Sermaye devletinin tarihi, katliamlar tarihidir. Suphiler, Dersim, Maraş, Çorum, hapishaneler, Gazi, Gezi, Roboski ve 10 Ekim gibi katliamlarla dolu bir tarihtir bu.
Sivas katliamının üzerinden 30 yıl geçti. 30 yıldır ilerici, devrimci güçler, Alevi örgütleri ve katledilen/yakılanların yakınları katliamın faillerinden hesap sormak için mücadelelerine kesintisiz bir biçimde devam ediyorlar.
2 Temmuz Sivas katliamının katillerini sermeye devleti hep korudu ve kolladı. Sermaye devleti çeşitli vesilelerle bu tutumunu bugüne kadar hep sürdürdü. Dönemin Cumhurbaşkanı Demirel, yaşananın bir “Alevi-Sünni çatışması değil, münferit bir olay olduğu”nu dile getirirken dönemin Başbakanı Tansu Çiller “çok şükür, otel dışındaki halkımız zarar görmemiştir” dedi. Bu açık tutuma katilleri yargılamayı 3-5 piyona indirgeyerek yargı süreci eşlik etti. Daha düne kadar ağırlaştırılmış müebbet cezası alan Sivas katliamının katillerinden biri olan Ahmet Turan Kılıç, bizzat Tayyip Erdoğan’ın kararı ile af edilerek tahliye edildi. Ayrıca uluslararası hukuka göre “insanlık suçu” kapsamına giren bu katliamın mahkeme süreci zamanaşımına uğratıldı. Yargılama süresince saymakla bitmeyecek sayısız hukuksuzluklar yaşandı. Bir başka hukuksuzluk örneği de duruşmalara katılmak isteyenlerin mahkeme salonlarına alınmaması ve bu tutuma karşı direnenlere saldırılmasıdır.
Gerici-faşist iktidar da 2 Temmuz anmaları dahil olmak üzere bugüne kadar yaşanan tüm katliamlarda yitirilen canların anılmasını polis zorbalığıyla hep engellemeye çalıştı. Anmaları düzenleyen ve anmalara katılan kişilere davalar açarak gözdağı vermeye çalıştı. Geçtiğimiz günlerde Mamak’ta gerçekleştirilen anma etkinliğinde ses sistemini kapatarak anma etkinliği engellenmeye çalışılırken, İstanbul’da gerçekleştirilecek 2 Temmuz anma etkinliği yasaklandı.
* * *
Açık ki ölüm ve sömürü düzeninde yaşıyoruz. Ve öylesi bir düzen ki bir taraftan iliklerimize kadar sömürüyor, açlığa, yoksulluğa, kölece yaşam ve çalışma koşullarına mahkûm ediliyoruz. Diğer taraftan Kürt, Türk, Alevi, Sünni gibi alt kimliklerle paramparça ediliyoruz. Yanı sıra yitirdiğimiz canlarımızı anmamıza da tahammül edemeyerek vahşice saldırıyorlar.

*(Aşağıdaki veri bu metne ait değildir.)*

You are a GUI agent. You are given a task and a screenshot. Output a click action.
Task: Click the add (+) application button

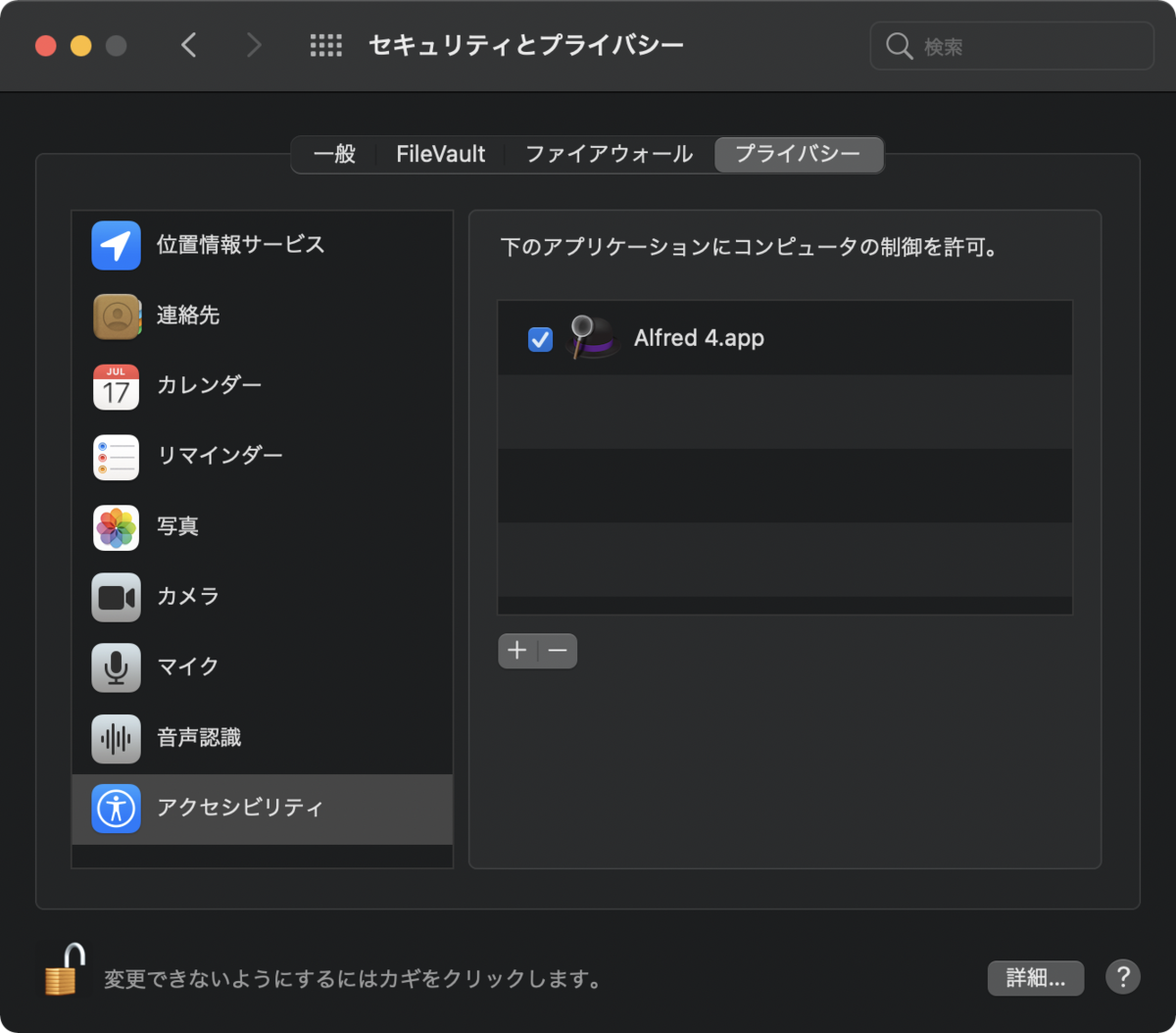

Medyasıyla yalanlar uyduruyor, ordusu ve polisi ile saldırıyor, meclisi ile sözde demokrasicilik oyunu oynuyorlar. Yasadışı çeteler eliyle cinayetler ve toplu katliamlar organize ediyorlar. Sivas’ta, Maraş’ta, 10 Ekim’de ve daha birçok katliamda olduğu gibi.

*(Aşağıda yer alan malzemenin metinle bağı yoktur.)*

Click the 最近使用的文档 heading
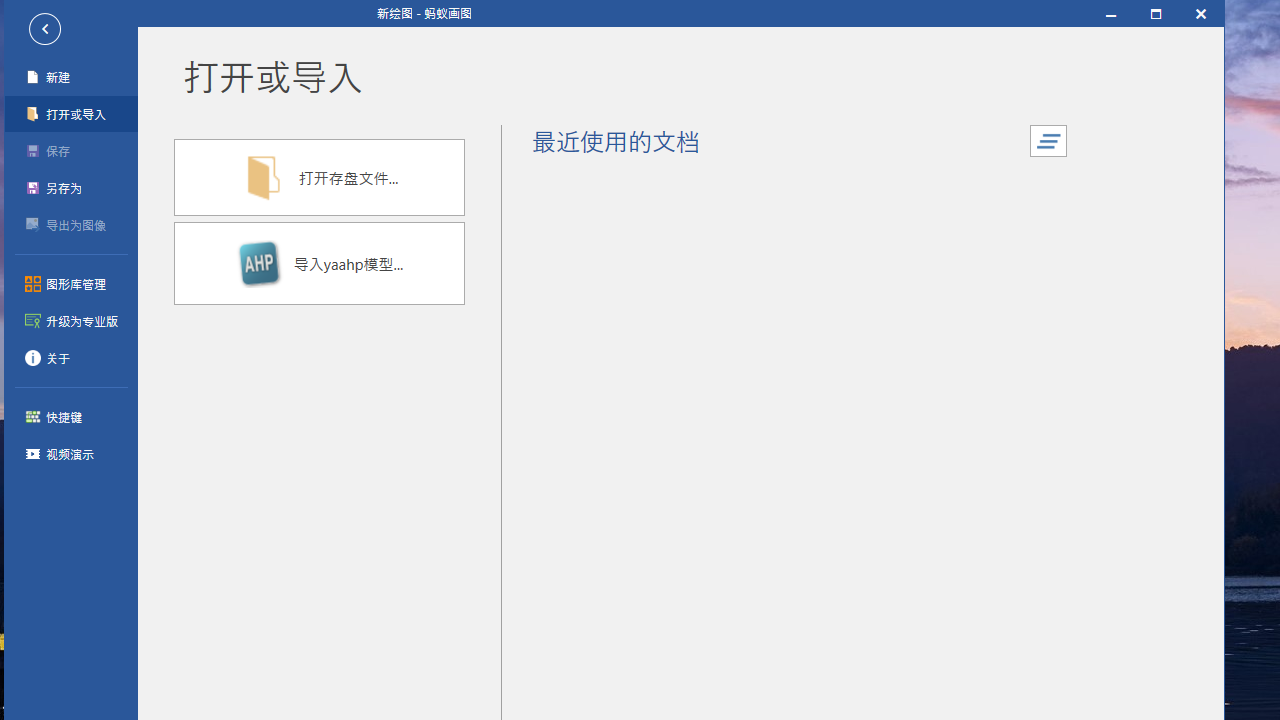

Şunu asla unutmamalıyız: Kapitalist düzen var olduğu sürece, yeri, zamanı ve biçimi değişse de toplu katliamlardan kurtulmamız mümkün değildir. Çünkü bu düzen ölümden, kandan, vahşetten ve halkları birbirlerine karşı düşmanlaştırmaktan besleniyor.
Sivas’ta ve diğer katliamlarda yitirdiğimiz tüm canlarımızı anmalı ve asla unutmamalıyız. Bu düzenden hesap sormamız ve yeni katliamların önüne geçebilmemiz ise ancak katillerden hesap sorarak mümkün olacaktır.